A man in a white turban and thick black traveling cloak stumbles into her from behind, bumping her hard.
“A thousand pardons, honorable lady.” He smiles, offers a deep bow to excuse his rudeness. When he does, he reveals a young man behind him wearing the same sort of strange cloak. For a moment, the young man and I lock eyes. He isn’t much older than I am, probably seventeen if a day, with brown skin, a full mouth, and the longest eyelashes I have ever seen. I know I’m not supposed to find Indian men attractive, but I don’t see many young men and I find I’m blushing in spite of myself. He breaks our gaze and cranes his neck to see over the hordes.
“You should be more careful,” Sarita barks at the older man, threatening him with a blow from her arm. “You better not be a thief or you will be punished.”
“No, no, memsahib, only I am terribly clumsy.” He drops his smile and with it the cheerful simpleton routine.

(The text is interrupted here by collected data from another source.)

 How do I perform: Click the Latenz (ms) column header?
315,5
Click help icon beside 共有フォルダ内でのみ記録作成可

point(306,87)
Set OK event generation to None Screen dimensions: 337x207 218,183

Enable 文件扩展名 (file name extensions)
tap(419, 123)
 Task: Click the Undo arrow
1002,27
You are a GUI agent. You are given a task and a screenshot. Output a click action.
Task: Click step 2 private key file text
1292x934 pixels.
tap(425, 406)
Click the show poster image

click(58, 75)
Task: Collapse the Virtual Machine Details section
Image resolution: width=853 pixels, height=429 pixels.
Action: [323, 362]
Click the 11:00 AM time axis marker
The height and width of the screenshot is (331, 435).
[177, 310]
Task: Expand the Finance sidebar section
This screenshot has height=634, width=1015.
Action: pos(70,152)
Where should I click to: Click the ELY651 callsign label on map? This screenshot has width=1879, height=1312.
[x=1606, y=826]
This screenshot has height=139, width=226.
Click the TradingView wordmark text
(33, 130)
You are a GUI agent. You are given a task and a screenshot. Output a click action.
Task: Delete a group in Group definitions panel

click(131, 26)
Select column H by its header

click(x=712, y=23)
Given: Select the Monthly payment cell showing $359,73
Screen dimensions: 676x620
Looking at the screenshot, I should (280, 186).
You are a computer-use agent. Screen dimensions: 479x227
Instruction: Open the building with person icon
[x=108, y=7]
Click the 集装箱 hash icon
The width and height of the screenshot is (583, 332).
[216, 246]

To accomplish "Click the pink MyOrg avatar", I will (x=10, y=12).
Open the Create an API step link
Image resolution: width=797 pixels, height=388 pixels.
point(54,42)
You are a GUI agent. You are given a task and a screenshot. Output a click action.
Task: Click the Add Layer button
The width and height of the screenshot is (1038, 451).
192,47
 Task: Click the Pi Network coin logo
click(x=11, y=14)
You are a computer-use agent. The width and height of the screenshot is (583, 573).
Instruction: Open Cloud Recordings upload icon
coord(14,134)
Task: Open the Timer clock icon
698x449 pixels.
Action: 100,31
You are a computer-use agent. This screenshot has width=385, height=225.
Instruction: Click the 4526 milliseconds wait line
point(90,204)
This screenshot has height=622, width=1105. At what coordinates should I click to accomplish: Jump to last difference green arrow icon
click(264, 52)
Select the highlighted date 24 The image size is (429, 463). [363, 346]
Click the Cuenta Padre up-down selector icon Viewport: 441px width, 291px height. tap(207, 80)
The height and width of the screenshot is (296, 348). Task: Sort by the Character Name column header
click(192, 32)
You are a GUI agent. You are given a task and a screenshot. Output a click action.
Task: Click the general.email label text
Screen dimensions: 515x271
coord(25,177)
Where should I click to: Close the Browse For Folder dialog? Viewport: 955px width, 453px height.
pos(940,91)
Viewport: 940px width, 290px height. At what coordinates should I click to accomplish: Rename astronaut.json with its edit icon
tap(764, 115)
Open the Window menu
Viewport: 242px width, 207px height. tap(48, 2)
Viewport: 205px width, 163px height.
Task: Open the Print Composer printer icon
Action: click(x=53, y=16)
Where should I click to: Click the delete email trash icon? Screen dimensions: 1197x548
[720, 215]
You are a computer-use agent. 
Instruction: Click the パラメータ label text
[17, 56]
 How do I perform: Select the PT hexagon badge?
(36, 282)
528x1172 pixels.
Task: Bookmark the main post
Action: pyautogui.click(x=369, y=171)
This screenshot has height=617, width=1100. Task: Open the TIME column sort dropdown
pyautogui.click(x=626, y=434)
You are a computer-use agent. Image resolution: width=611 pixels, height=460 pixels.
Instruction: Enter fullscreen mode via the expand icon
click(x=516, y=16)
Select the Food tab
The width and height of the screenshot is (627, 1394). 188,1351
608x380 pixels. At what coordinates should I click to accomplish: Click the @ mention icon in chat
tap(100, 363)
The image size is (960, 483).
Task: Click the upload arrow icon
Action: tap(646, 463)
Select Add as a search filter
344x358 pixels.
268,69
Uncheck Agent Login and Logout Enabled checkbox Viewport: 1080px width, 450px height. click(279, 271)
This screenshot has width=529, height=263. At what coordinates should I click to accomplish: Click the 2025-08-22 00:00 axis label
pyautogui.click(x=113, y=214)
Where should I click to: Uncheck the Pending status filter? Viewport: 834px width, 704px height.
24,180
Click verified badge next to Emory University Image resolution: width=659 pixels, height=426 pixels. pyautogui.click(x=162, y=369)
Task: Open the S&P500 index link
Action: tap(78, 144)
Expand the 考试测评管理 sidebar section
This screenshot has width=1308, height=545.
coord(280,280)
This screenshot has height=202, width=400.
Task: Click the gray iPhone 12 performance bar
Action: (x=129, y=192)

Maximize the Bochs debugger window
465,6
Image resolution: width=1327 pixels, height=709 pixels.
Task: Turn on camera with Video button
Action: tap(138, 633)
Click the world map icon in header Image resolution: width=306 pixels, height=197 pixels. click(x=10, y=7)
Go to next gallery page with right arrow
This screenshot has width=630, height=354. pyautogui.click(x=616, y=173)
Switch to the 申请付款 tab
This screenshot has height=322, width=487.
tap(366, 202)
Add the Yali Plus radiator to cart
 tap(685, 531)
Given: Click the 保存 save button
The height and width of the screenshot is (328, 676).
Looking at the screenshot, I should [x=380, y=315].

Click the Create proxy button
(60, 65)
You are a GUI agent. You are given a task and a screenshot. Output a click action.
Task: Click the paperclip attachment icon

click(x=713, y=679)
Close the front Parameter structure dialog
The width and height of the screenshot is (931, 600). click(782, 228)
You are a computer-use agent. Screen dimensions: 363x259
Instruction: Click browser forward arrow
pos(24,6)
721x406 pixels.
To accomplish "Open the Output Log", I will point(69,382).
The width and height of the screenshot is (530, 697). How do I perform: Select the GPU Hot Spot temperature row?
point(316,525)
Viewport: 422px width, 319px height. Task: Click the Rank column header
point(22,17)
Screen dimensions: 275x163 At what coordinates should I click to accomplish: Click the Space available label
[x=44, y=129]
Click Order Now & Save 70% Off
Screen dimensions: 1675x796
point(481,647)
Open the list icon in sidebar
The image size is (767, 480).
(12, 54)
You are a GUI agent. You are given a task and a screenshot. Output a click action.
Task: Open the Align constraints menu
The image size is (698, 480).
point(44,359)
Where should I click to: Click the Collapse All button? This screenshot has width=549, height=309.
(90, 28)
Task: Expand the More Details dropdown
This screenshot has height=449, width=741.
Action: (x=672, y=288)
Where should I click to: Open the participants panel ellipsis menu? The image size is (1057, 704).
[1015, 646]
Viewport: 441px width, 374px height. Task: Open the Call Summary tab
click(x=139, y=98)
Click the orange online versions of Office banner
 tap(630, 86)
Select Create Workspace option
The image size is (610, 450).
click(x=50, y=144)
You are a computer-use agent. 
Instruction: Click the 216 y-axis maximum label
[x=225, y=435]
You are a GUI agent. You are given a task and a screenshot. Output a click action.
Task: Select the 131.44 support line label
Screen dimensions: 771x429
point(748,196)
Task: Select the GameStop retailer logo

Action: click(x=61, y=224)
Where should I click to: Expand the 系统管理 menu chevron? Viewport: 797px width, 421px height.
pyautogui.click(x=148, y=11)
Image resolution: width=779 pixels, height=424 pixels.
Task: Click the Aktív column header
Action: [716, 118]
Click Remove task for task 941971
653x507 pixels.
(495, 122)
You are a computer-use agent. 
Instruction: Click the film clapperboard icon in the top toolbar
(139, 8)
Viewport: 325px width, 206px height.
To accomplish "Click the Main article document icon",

He whispers low to my mother in perfectly accented English. “Circe is near.”
It makes no sense to me, just the ramblings of a very clever thief said to distract us. I start to say as much to my mother but the look of sheer panic on her face stops me cold. Her eyes are wild as she whips around and scans the crowded streets like she’s looking for a lost child.
“What is it? What’s the matter?” I ask.
The men are suddenly gone. They’ve disappeared into the moving crowd, leaving only their footprints in the dust. “What did that man say to you?”
My mother’s voice is edged in steel. “It’s nothing. He was obviously deranged. The streets are not safe these days.” I have never heard my mother sound this way. So hard. So afraid. “Gemma, I think it’s best if I go to Mrs. Talbot’s alone.”
“But—but what about the cake?” It’s a ridiculous thing to say, but it’s my birthday and while I don’t want to spend it in Mrs. Talbot’s sitting room, I certainly don’t want to waste the day alone at home, all because some black-cloaked madman and his cohort have spooked my mother.
Mother pulls her shawl tightly about her shoulders. “We’ll have cake later. . . .”
“But you promised—”
“Yes, well, that was before . . .” She trails off.
“Before what?”
“Before you vexed me so! Really, Gemma, you are in no humor for a visit today. Sarita will see you back.”
“I’m in a fine humor,” I protest, sounding anything but.
“No, you are not!” Mother’s green eyes find mine. There is something there I’ve never seen before. A vast and terrifying anger that stops my breath. Quick as it comes on her, it’s gone and she is Mother again. “You’re overtired and need some rest. Tonight, we’ll celebrate and I’ll let you drink some champagne.”
I’ll let you drink some champagne. It’s not a promise—it’s an excuse to get rid of me. There was a time when we did everything together, and now, we can’t even walk through the bazaar without sniping at each other. I am an embarrassment and a disappointment. A daughter she does not want to take anywhere, not London or even the home of an old crone who makes weak tea.
The train’s whistle shrieks again, making her jump.
“Here, I’ll let you wear my necklace, hmmm? Go on, wear it. I know you’ve always admired it.”
I stand, mute, allowing her to adorn me in a necklace I have indeed always wanted, but now it weighs me down, a shiny, hateful thing. A bribe. Mother gives another quick glance to the dusty marketplace before letting her green eyes settle on mine.
“There. You look . . . all grown up.” She presses her gloved hand to my cheek, holds it there as if to memorize it with her fingers. “I’ll see you at home.”
I don’t want anyone to notice the tears that are pooling in my eyes, so I try to think of the wickedest thing I can say and then it’s on my lips as I bolt from the marketplace.
“I don’t care if you come home at all.”